The inclusion of Enhanced Autopilot is available for all Model 3 orders in the country, meaning even reservations for the Long Range RWD Model 3 –currently the most affordable Tesla available in China — include the driver-assist suite for free. That said, a local Tesla sales representative has reportedly stated that the Enhanced Autopilot offer is only available for Chinese customers temporarily, as noted by owner-enthusiast Vincent Yu after a conversation with a contact in China.
Tesla’s Enhanced Autopilot order pages for the Model 3 and Model S in China as of February 8, 2019. (Credit: Tesla)

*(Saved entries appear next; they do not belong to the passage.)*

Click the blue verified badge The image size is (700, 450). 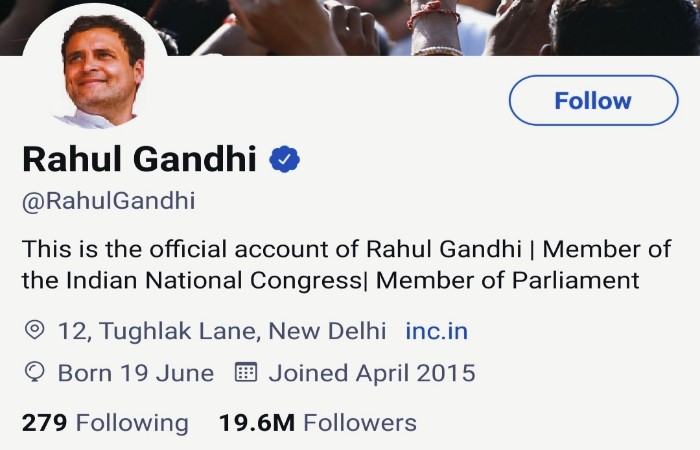pyautogui.click(x=287, y=159)
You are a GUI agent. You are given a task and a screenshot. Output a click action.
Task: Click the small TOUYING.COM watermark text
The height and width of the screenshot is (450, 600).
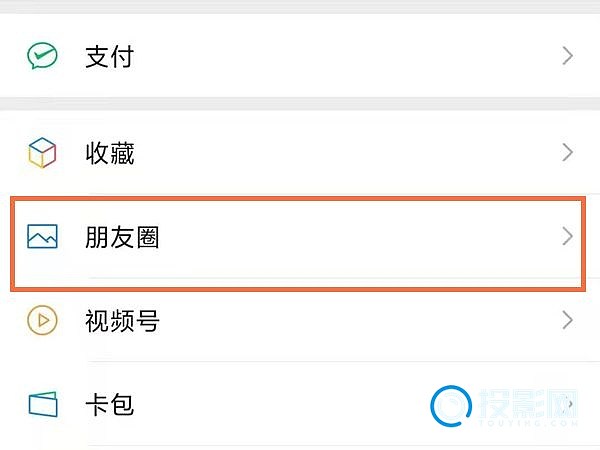tap(526, 425)
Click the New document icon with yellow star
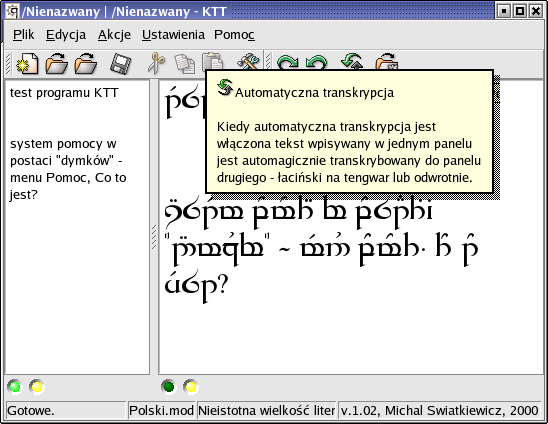The image size is (548, 424). click(27, 64)
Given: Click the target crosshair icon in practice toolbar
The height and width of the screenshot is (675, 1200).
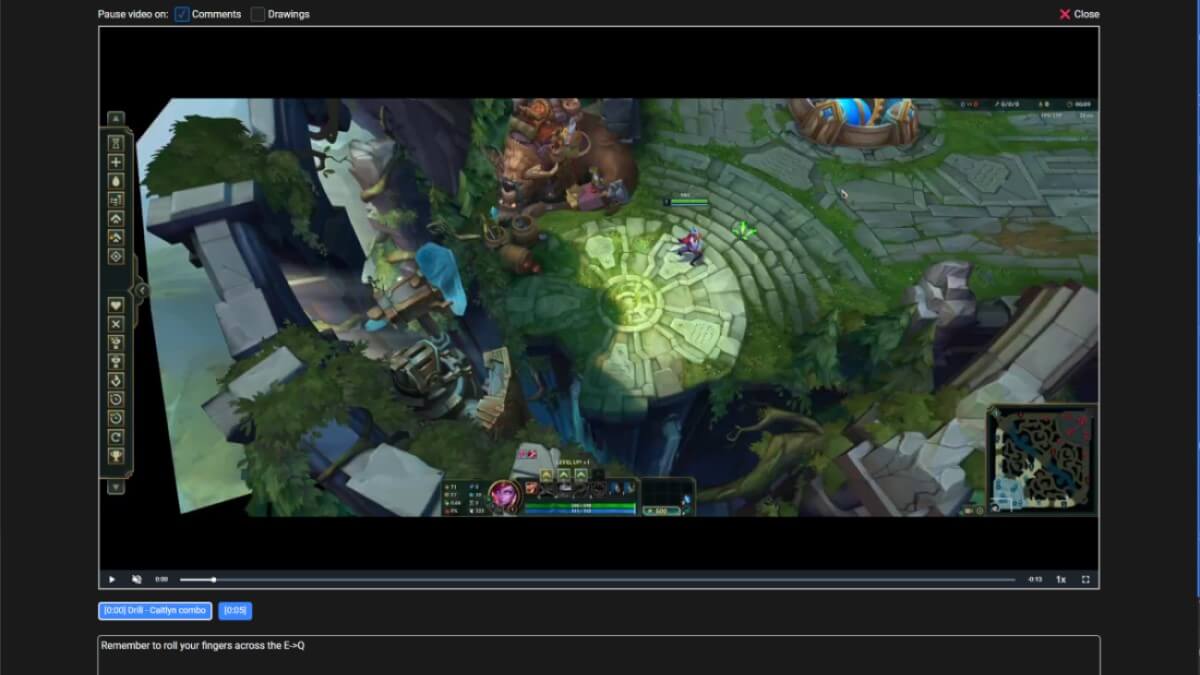Looking at the screenshot, I should 116,256.
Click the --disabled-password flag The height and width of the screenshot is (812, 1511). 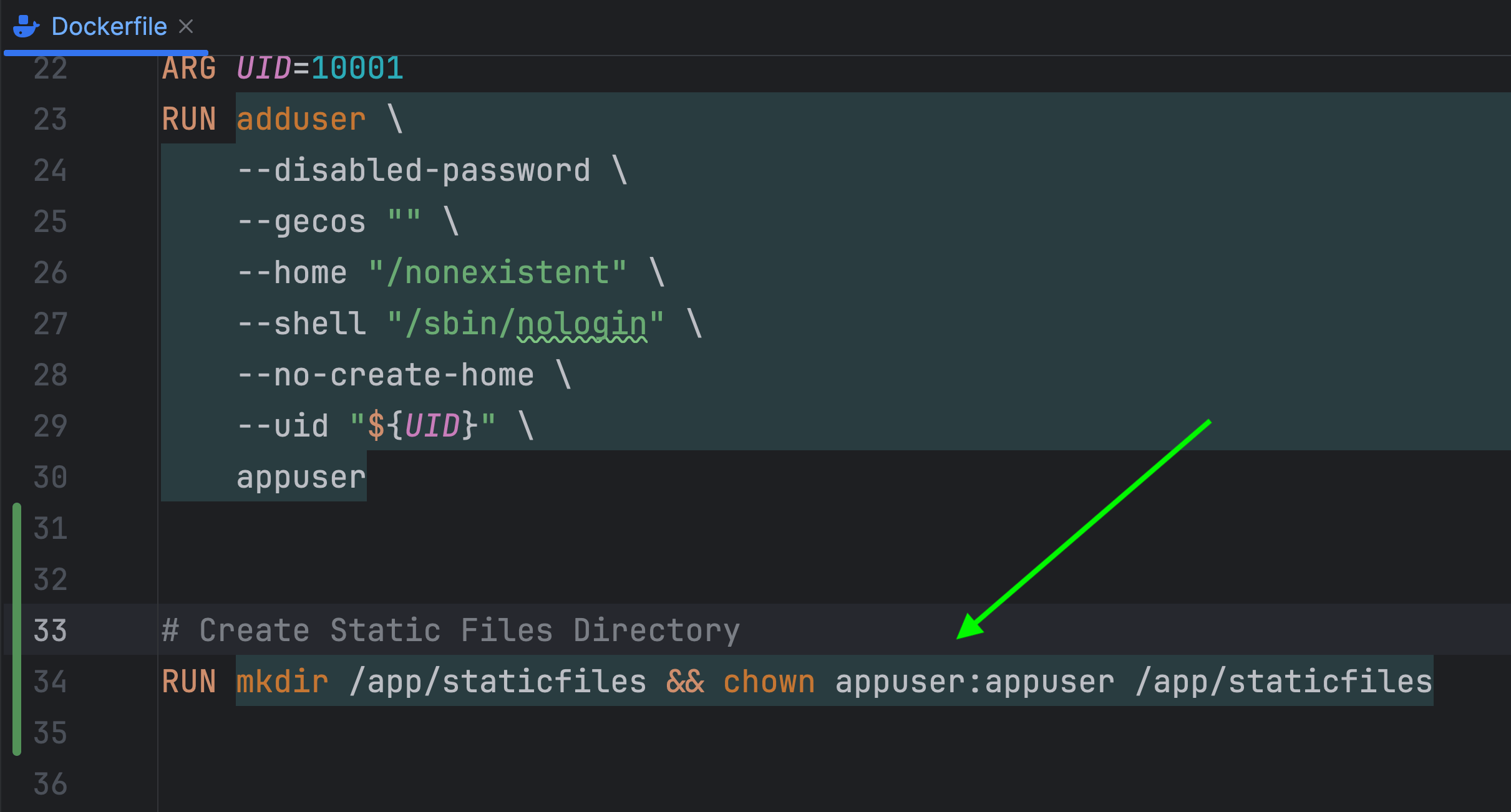tap(413, 170)
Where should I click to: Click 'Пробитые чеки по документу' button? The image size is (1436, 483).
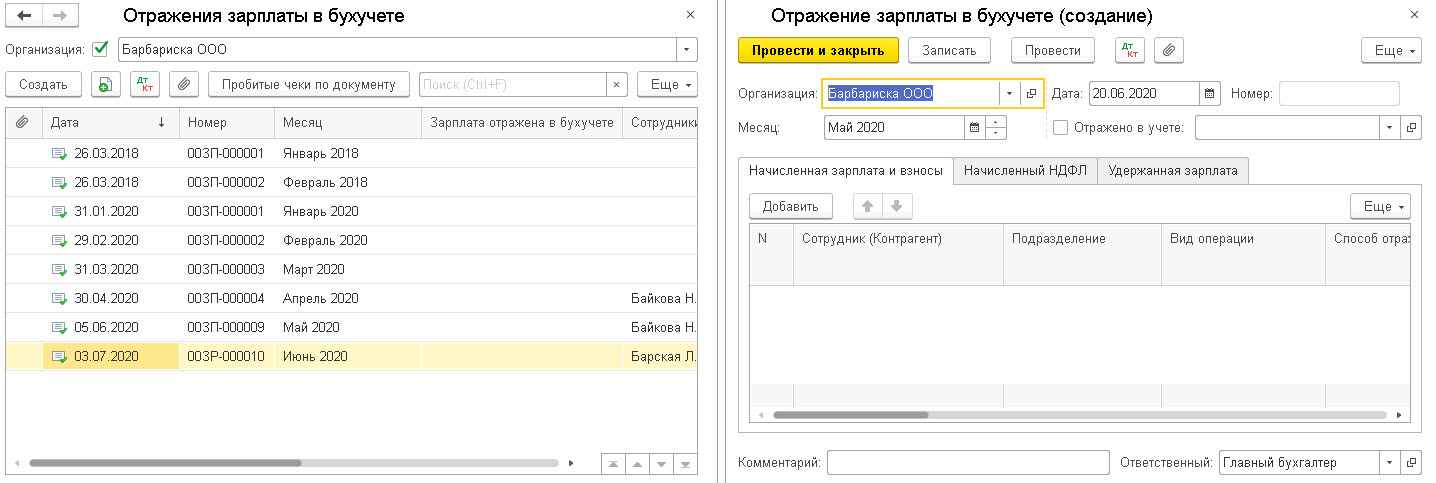309,85
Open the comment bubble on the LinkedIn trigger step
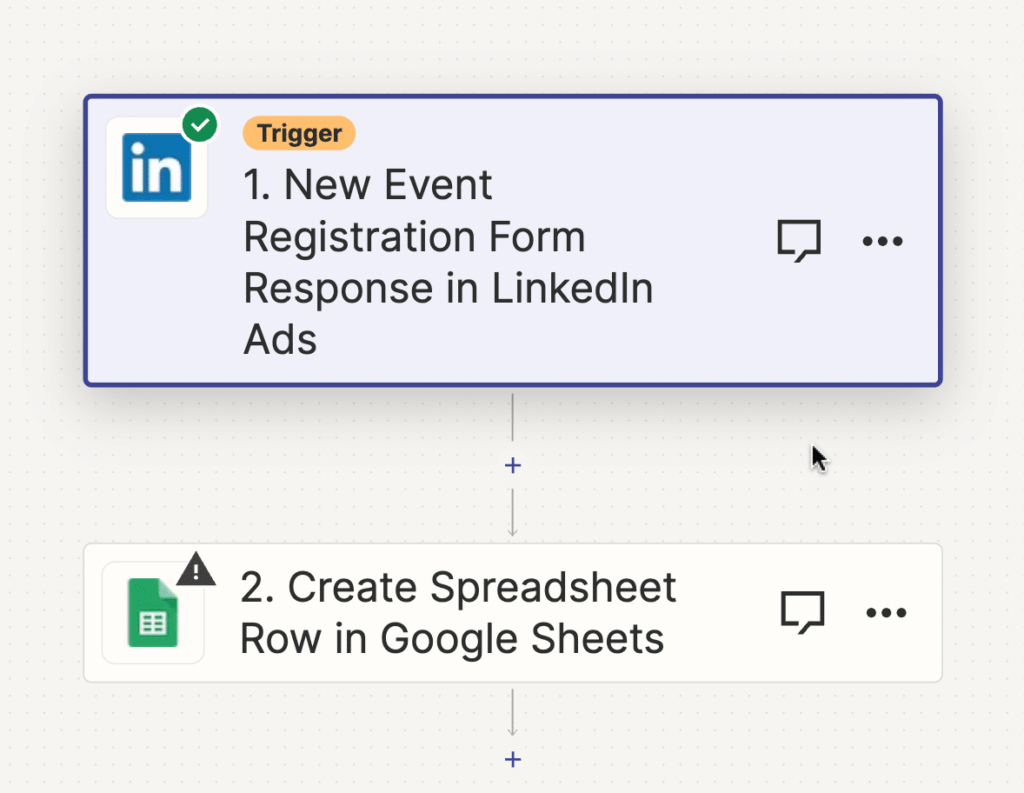Image resolution: width=1024 pixels, height=793 pixels. tap(799, 240)

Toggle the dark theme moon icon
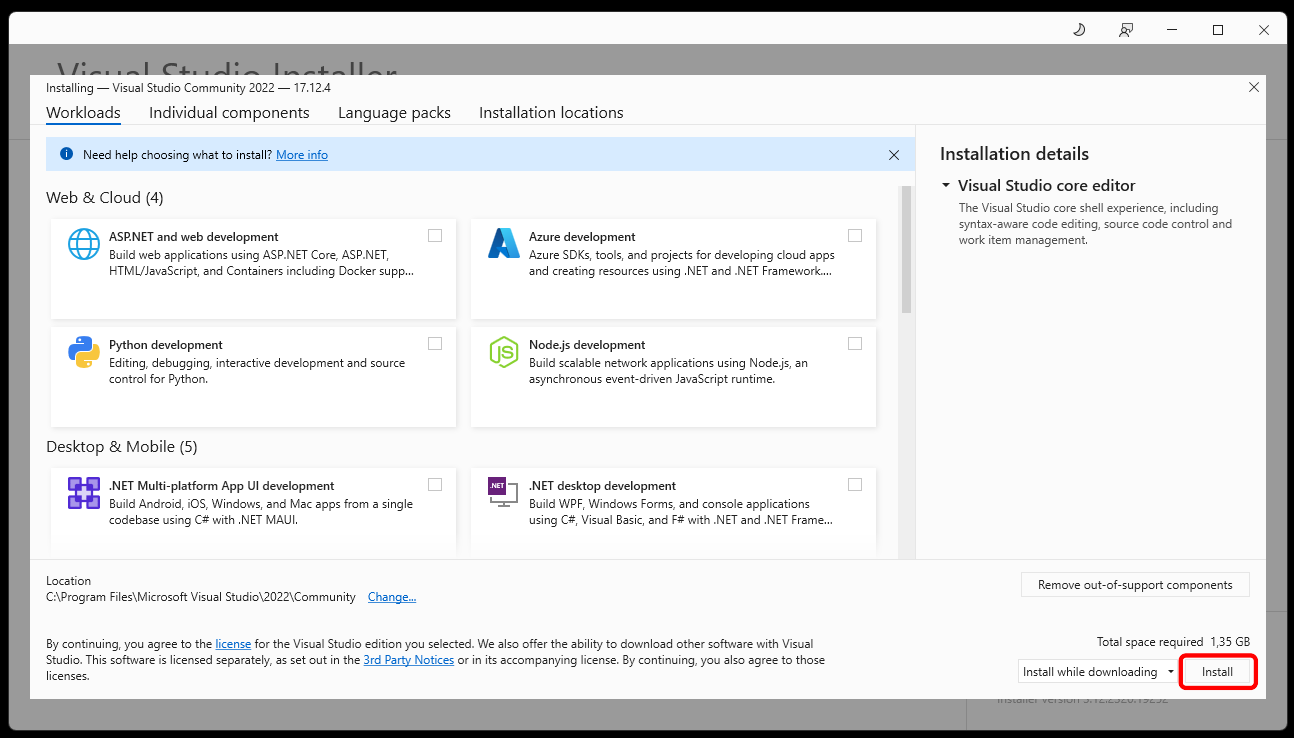point(1079,30)
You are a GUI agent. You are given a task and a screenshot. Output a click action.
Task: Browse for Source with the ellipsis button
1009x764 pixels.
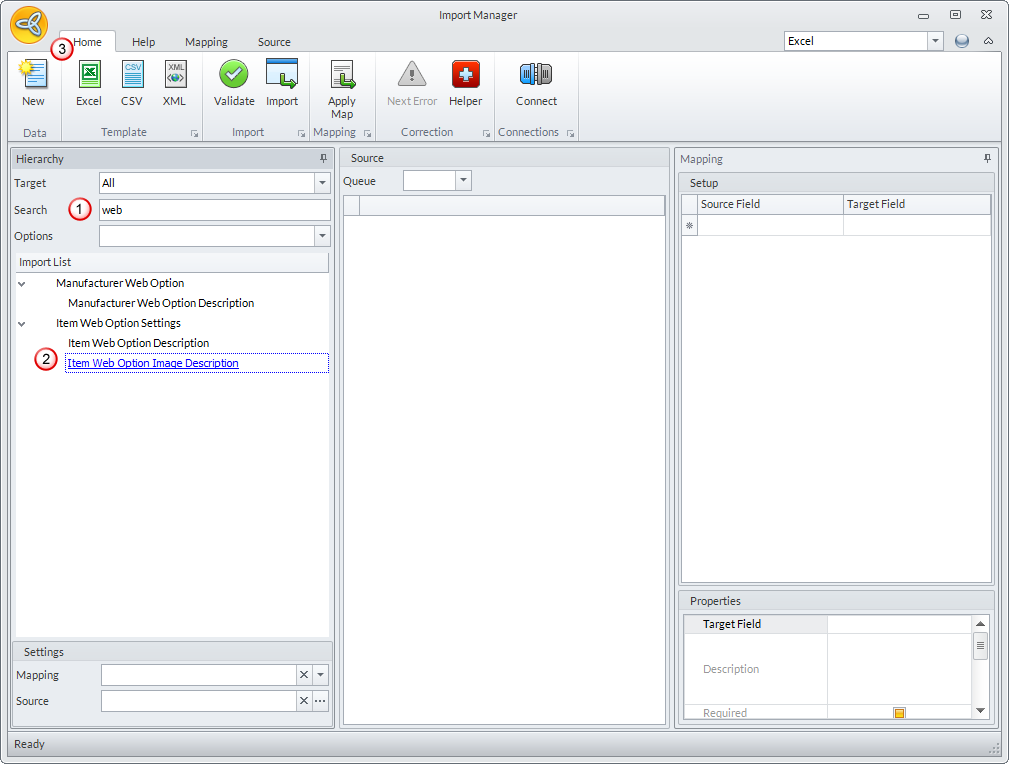point(320,701)
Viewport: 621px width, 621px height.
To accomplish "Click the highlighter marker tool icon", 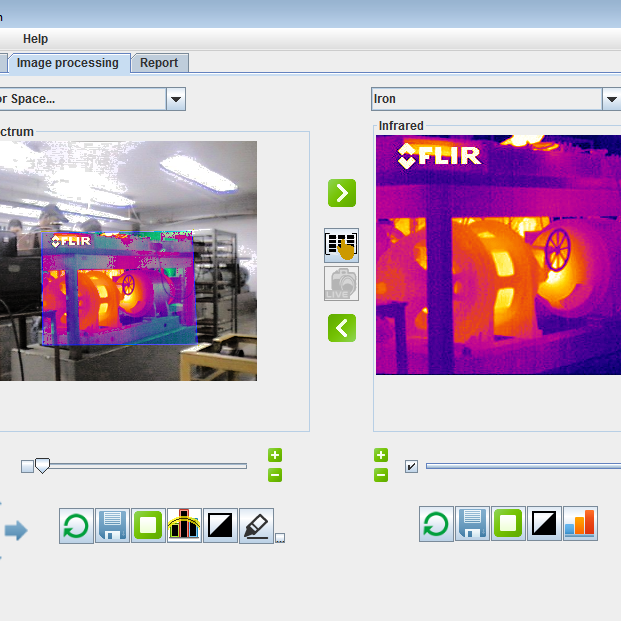I will pos(257,525).
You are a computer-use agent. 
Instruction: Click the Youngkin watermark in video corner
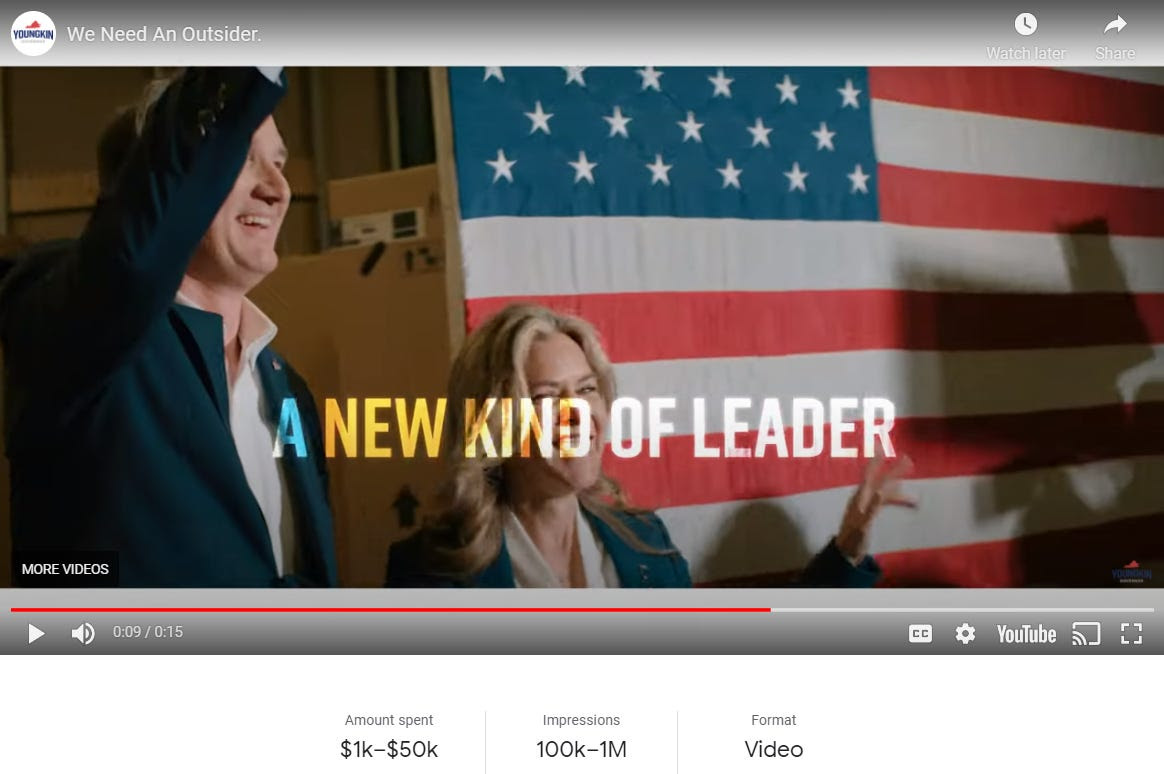click(x=1131, y=572)
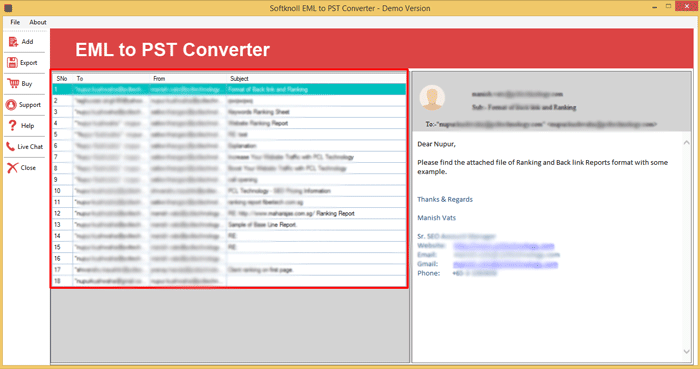The image size is (700, 369).
Task: Click the preview pane scroll down arrow
Action: pyautogui.click(x=686, y=352)
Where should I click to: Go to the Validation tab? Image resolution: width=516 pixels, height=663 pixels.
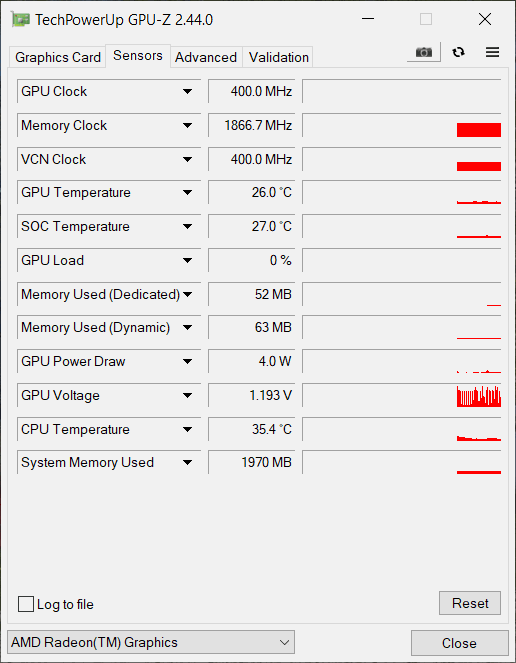[278, 57]
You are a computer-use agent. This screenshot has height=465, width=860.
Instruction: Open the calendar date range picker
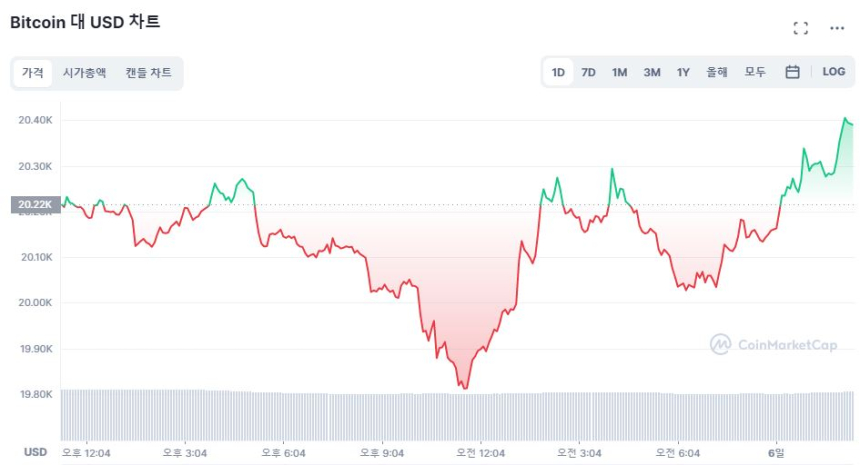click(x=792, y=72)
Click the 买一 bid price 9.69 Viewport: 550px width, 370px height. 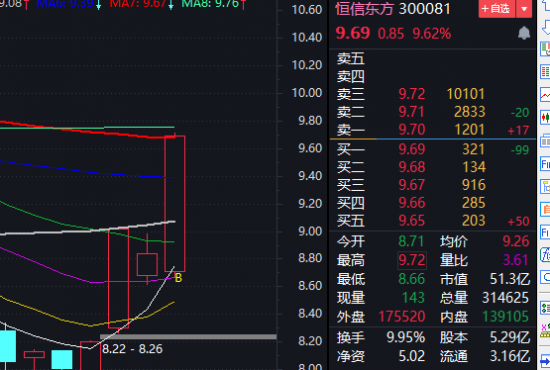[412, 149]
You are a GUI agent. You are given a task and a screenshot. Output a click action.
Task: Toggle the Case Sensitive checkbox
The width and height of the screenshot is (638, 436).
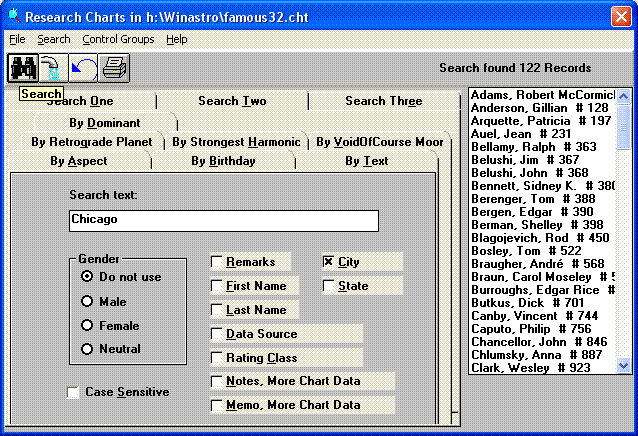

In a way, the inclusion of Enhanced Autopilot as a standard feature for the Model 3 could be seen as a clever sales tactic in the Asian economic superpower. China is the world’s largest market for electric cars, and until Tesla starts vehicle production in Gigafactory 3, the Model 3 faces import tariffs when it enters the country, resulting in higher prices for the sedan. The Long Range AWD Model 3, for one, costs 499,00 yuan (around $74,000) before options, a notable premium over the vehicle’s current starting price in the United States of $49,900 before savings.
By offering Enhanced Autopilot as standard for Chinese customers, Tesla is giving a notable incentive for buyers who order the vehicle immediately. This, together with the recent introduction of the Long Range RWD Model 3, would likely result in a boost to the company’s sales, especially this first quarter of 2019. Elon Musk highlighted the need to move as many Model 3 in China at the soonest time possible in the recently held Q4 2018 earnings call.
“We get them (the Model 3) to China as fast as possible. In China, we were also — yes, we don’t know what’s going to happen with the trade negotiations. So that’s very important to get those cars, especially to China as soon as possible. We hope the trade negotiations go well, but it’s not clear. But we need to get them there while there’s sort of a de facto — sort of a truce on the tariff war,” Musk said.
Ultimately, Tesla’s Enhanced Autopilot strategy in China could very well be a preview of what is to come in the future, especially considering the company’s work with its Full Self-Driving suite. With Tesla refining its vehicles’ actual autonomous driving features, it would not be surprising if Tesla starts making Enhanced Autopilot standard for all its cars in the coming years. Overall, Tesla aims to make the safest vehicles on the market, and in the age of full self-driving, intelligent driver-assist features like Autopilot would most definitely help the company keep its customers safe on the road.